Today my doctor told me that he believes I might have sleep hypoxia. Is this the same thing as sleep apnea? If not, can you explain the difference? He wants to do a sleep study to determine if he's correct or not. Can you also explain how the sleep study is conducted and if it IS sleep hypoxia, can you please explain how this is treated? Thanks so much!
It's an oxygen deficiency while you sleep.Sleep apnea is when you stop breathing.Sleep studies vary, but usually occur in a predetermined location with you hooked up to a machine for one to seven nights sleep.They are difficult because they are usually not in your home so you are not as comfortable as you would be creating a different kind of sleep.Good Luck!
Sleep hypoxia is mostly caused by sleep apnea.
There are mostly two types of apnea that may occurs: central or peripheral.
Central apnea is caused by a depression of the respiratory centers and typically occur in people with high obesity (BMI above 35) or in people with chronic bronchitis. Also called obesity-hypoventilation syndrome or Pickwickian Syndrome.
Peripheral apnea is caused by obstruction of the high airways during sleep. This is mostly caused by hypotonicity of the throat muscles during sleep or because of obesity (fat deposits around pharynx).
Peripheral apnea generally causes micro-wake-up during sleep which disturbs normal deep sleep and prevent you from getting enough rest. It also causes high blood tension. People with this type of apnea usually snore.
To better assess your condition, I guess you were prescribed a complete polysomnography or sleep study. Basically, they strap a belt around your waist and stick some electrodes to your scalp. They also put a saturation meter on your finger and a mask on your face. They then let you fall asleep to see if you exhibit some hypoxia events or if you move too much.

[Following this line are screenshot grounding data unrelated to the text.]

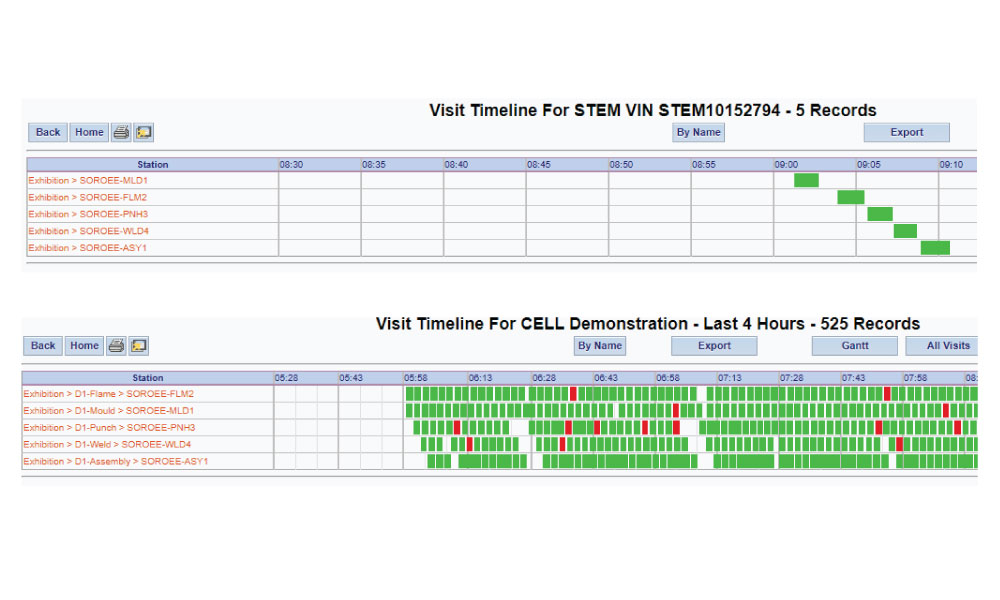Viewport: 1000px width, 600px height.
Task: Open the D1-Weld > SOROEE-WLD4 station link
Action: click(107, 444)
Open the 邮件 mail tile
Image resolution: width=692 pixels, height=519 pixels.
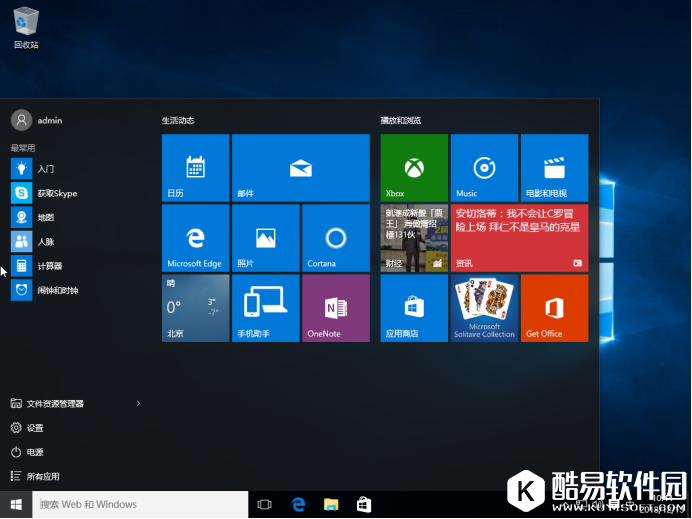[x=300, y=168]
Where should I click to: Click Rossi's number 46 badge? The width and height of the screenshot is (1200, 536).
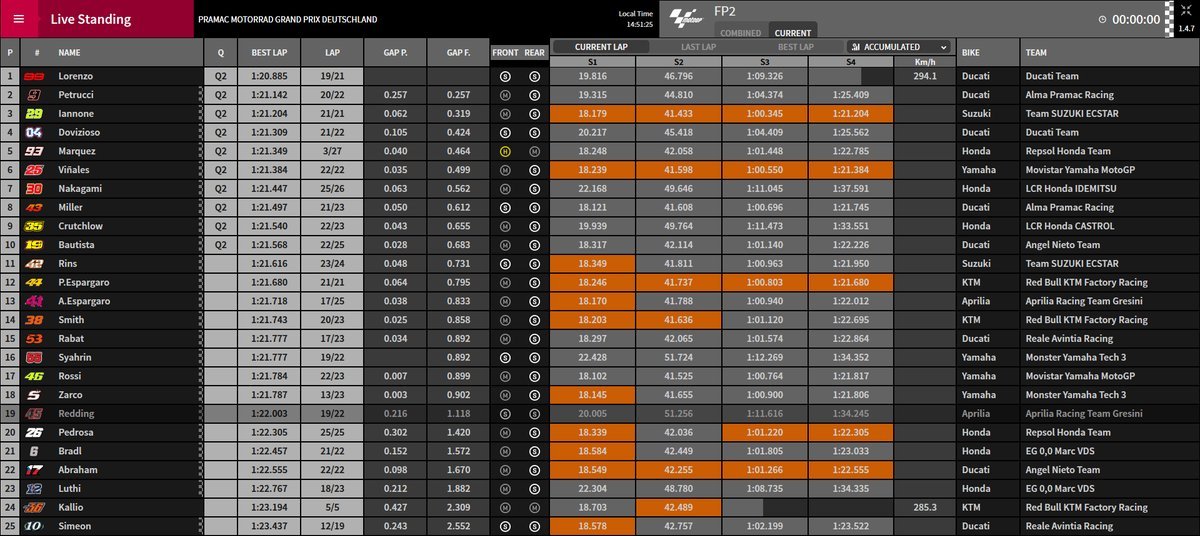[34, 377]
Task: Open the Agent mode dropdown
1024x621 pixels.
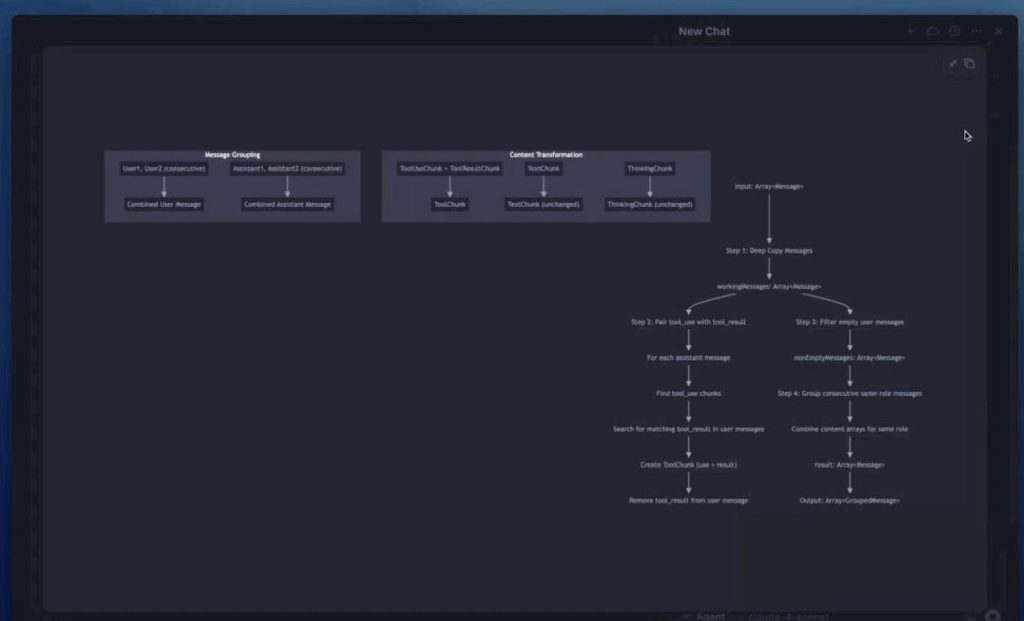Action: coord(704,616)
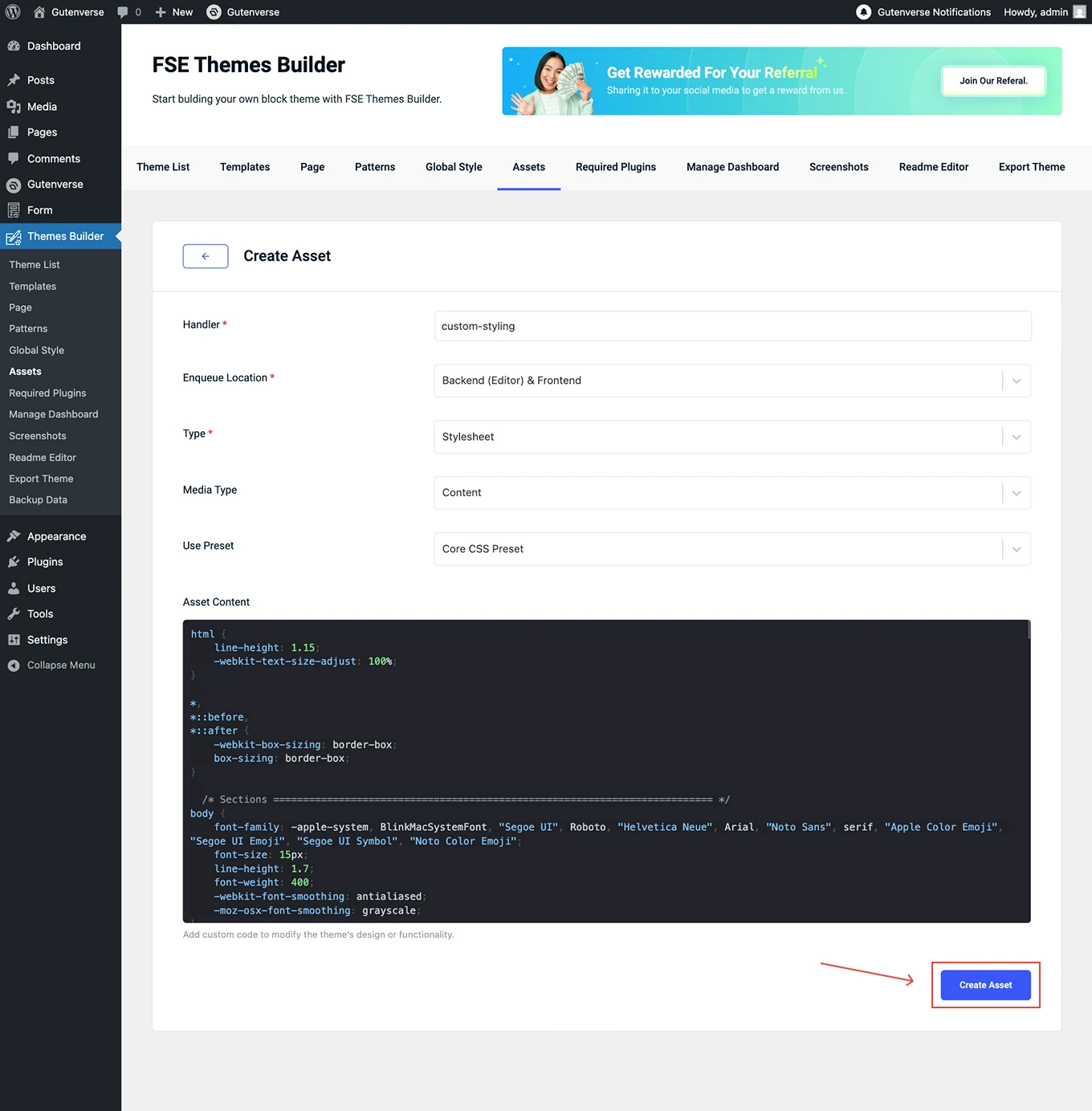Click the Join Our Referal button
Image resolution: width=1092 pixels, height=1111 pixels.
(x=993, y=81)
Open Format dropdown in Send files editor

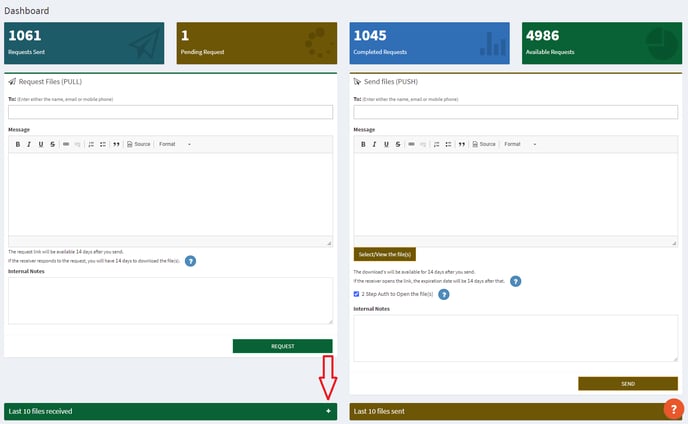(521, 144)
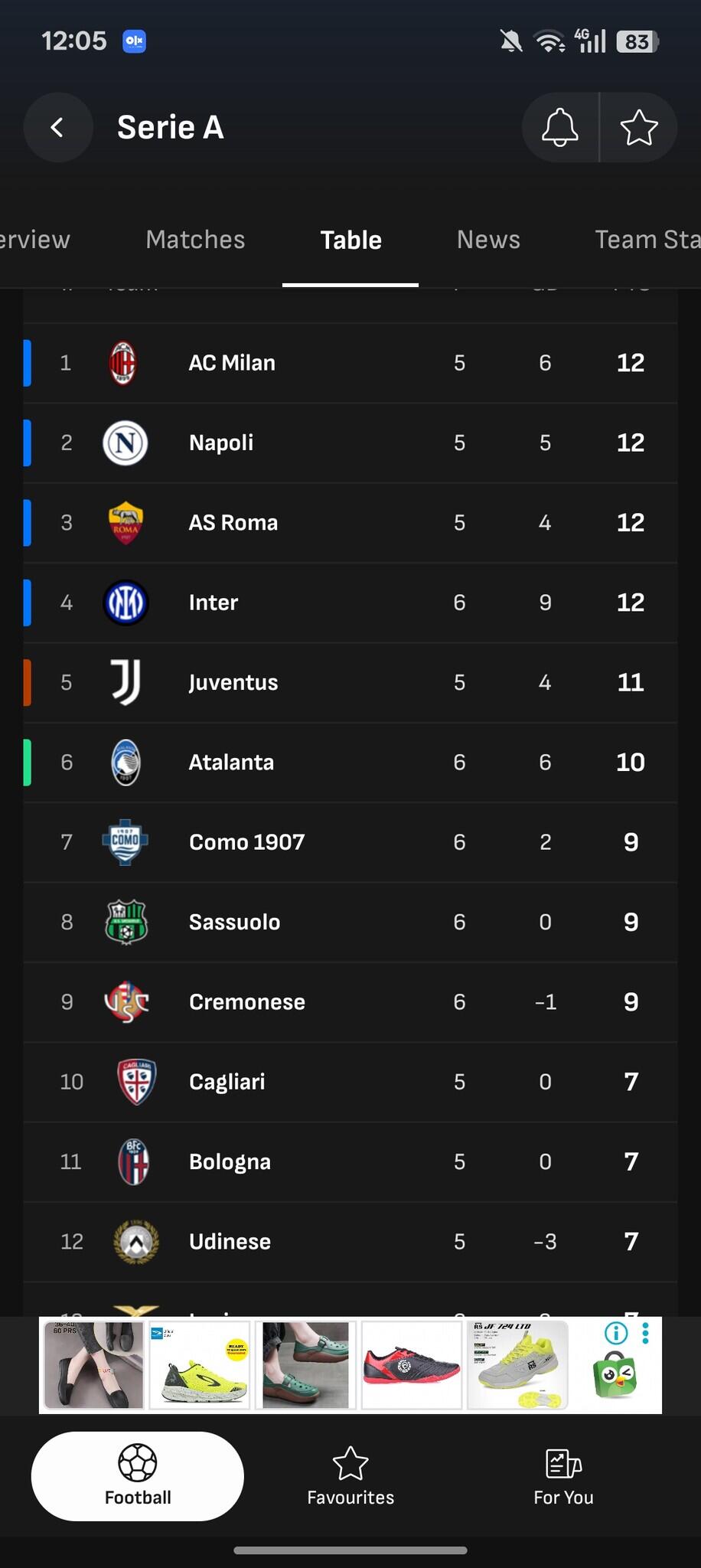The image size is (701, 1568).
Task: Tap the Napoli club crest
Action: [x=125, y=443]
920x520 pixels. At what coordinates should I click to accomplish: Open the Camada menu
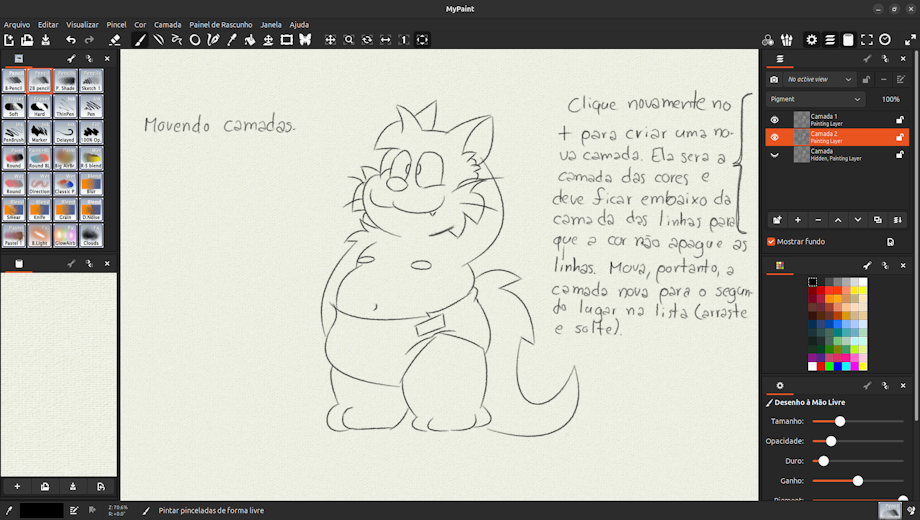(x=167, y=24)
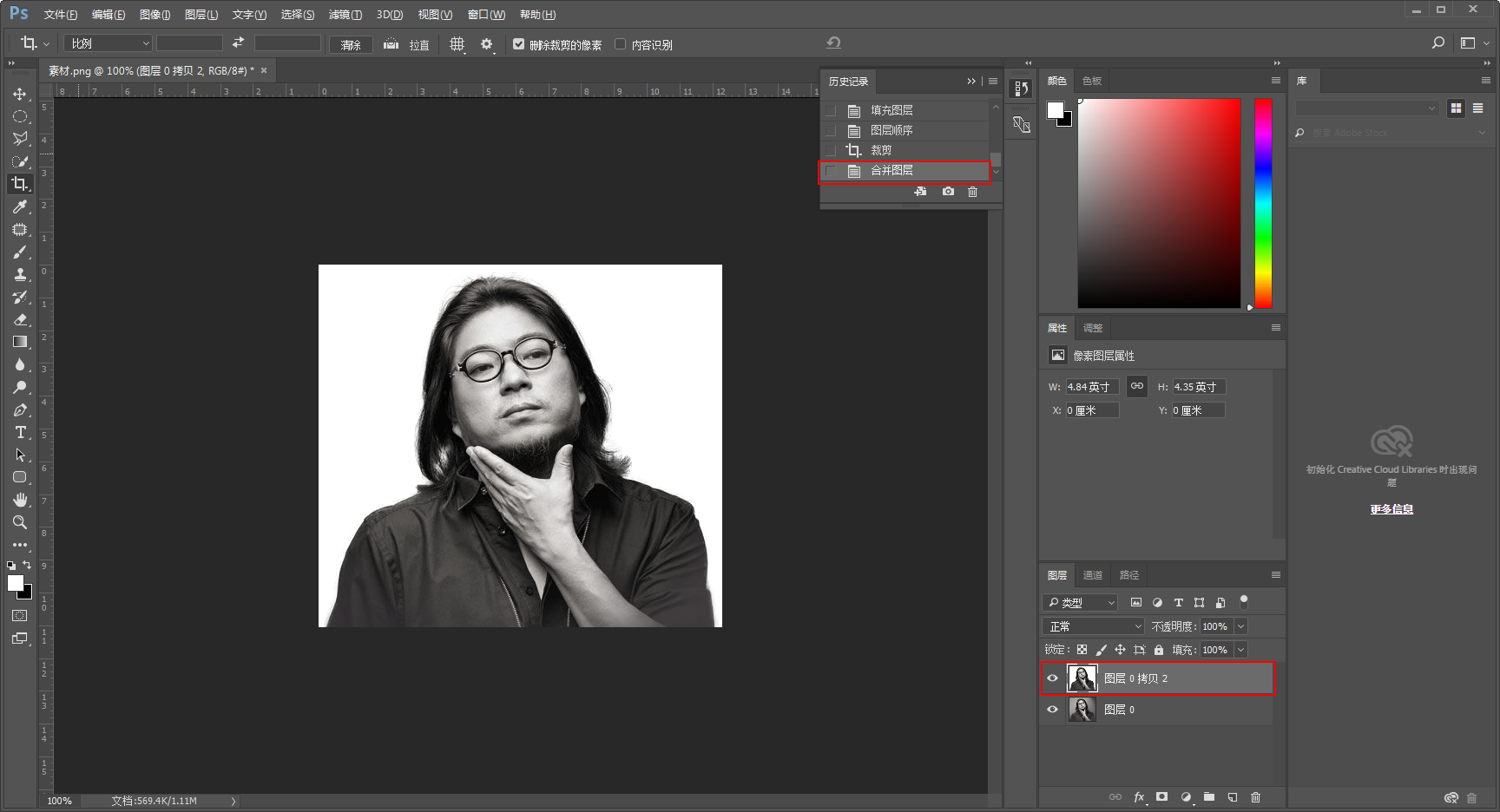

To cure sleep apnea of the peripheral type, you can be prescribed a CIPAP. Basically, it is a little machine that help maintain your airways open during sleep so you don't snore or experiment the micro-wake-ups.
Sleep apnea of the central type requires a BIPAP. It is basically a CIPAP which helps you breathe in by forcing air through your airways.
Both these treatments are painless and greatly help people with their symtoms.
You will also be encouraged to lose wight as it usually removes symptoms entirely!